[Stored items]
......

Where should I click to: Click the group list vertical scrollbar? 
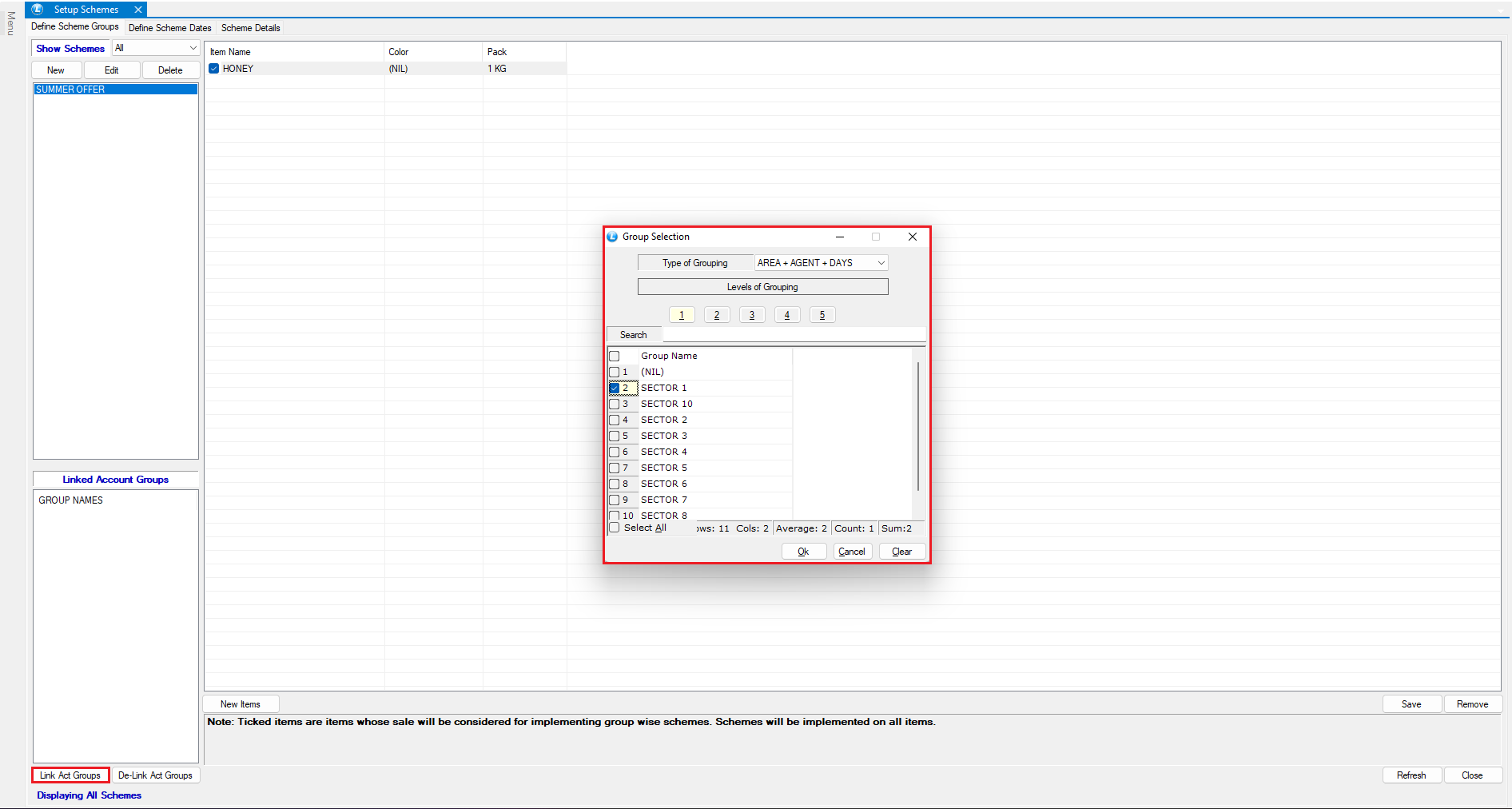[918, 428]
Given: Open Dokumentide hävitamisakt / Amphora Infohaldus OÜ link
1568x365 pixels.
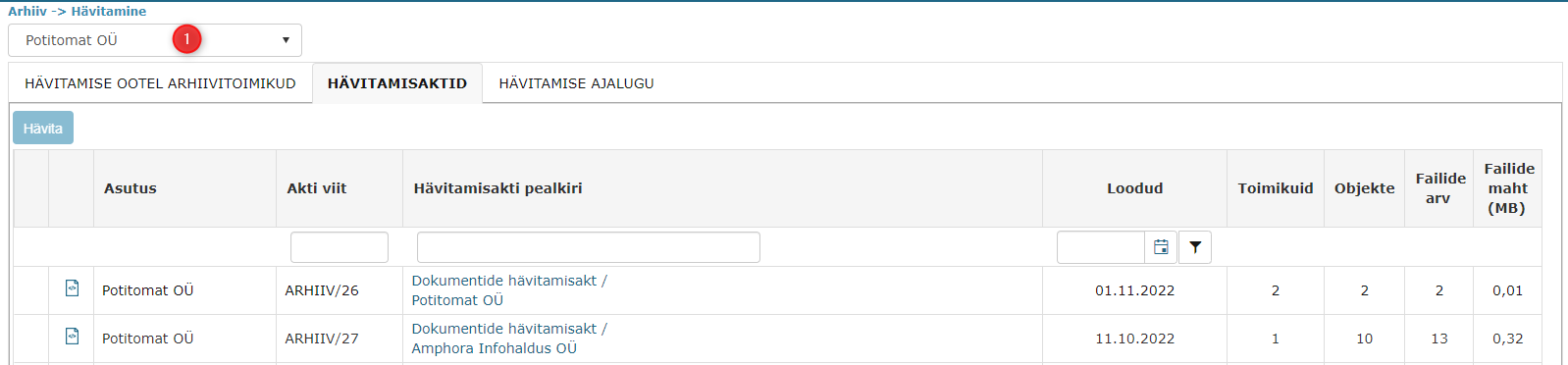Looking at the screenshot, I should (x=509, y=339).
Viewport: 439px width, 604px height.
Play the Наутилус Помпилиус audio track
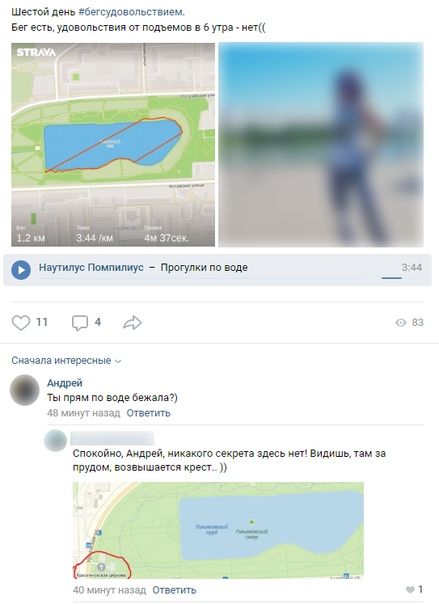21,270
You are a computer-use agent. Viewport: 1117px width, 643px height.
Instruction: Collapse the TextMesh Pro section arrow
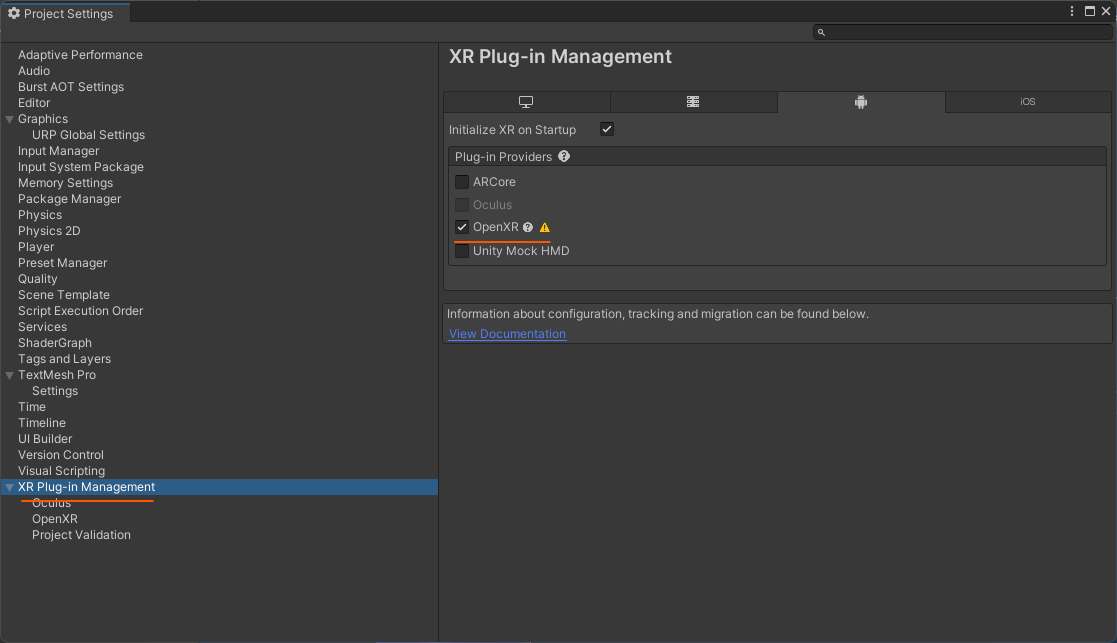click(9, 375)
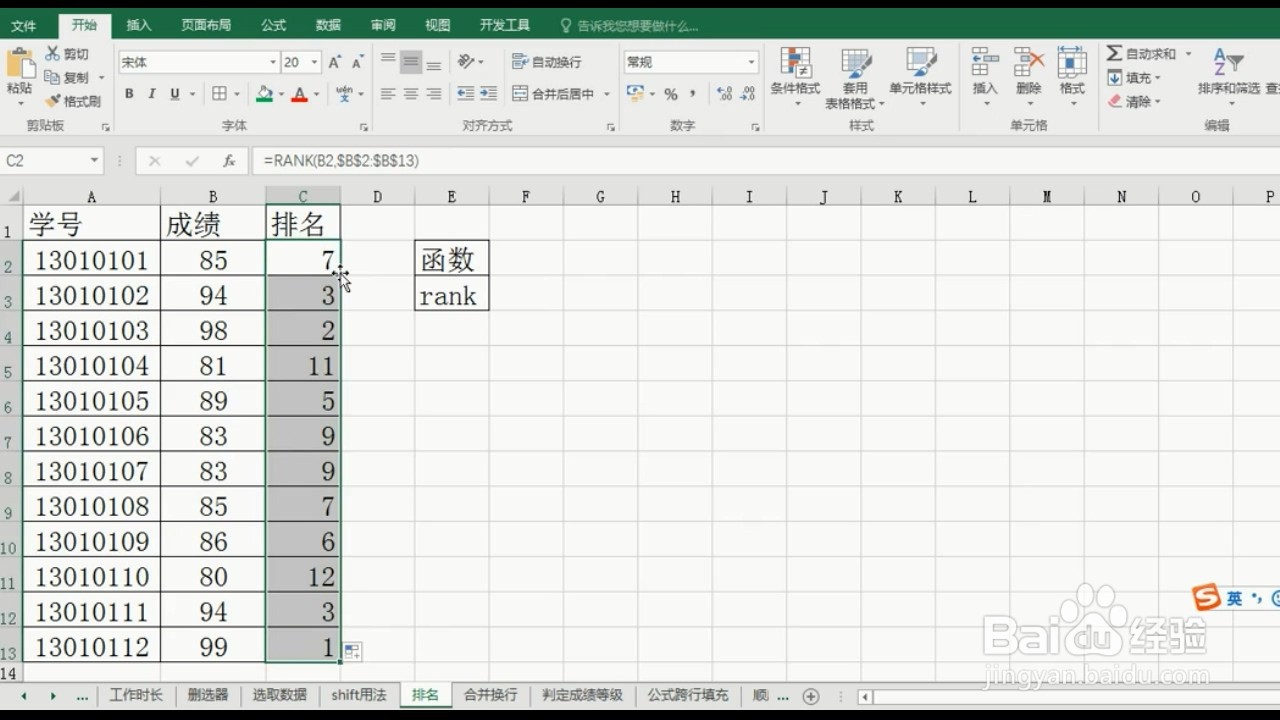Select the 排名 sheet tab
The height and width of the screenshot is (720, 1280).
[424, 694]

......

● **THE TASK**
I would like an exact copy of the lines from the one holding "Viewport: 439px width, 604px height." through the last line of the entries above, with the pictures left out.

● **EXERCISE OUTPUT**
Viewport: 439px width, 604px height.
Play the Наутилус Помпилиус audio track
21,270
You are a computer-use agent. Viewport: 1117px width, 643px height.
Instruction: Collapse the TextMesh Pro section arrow
click(9, 375)
Select the 排名 sheet tab
The height and width of the screenshot is (720, 1280).
[424, 694]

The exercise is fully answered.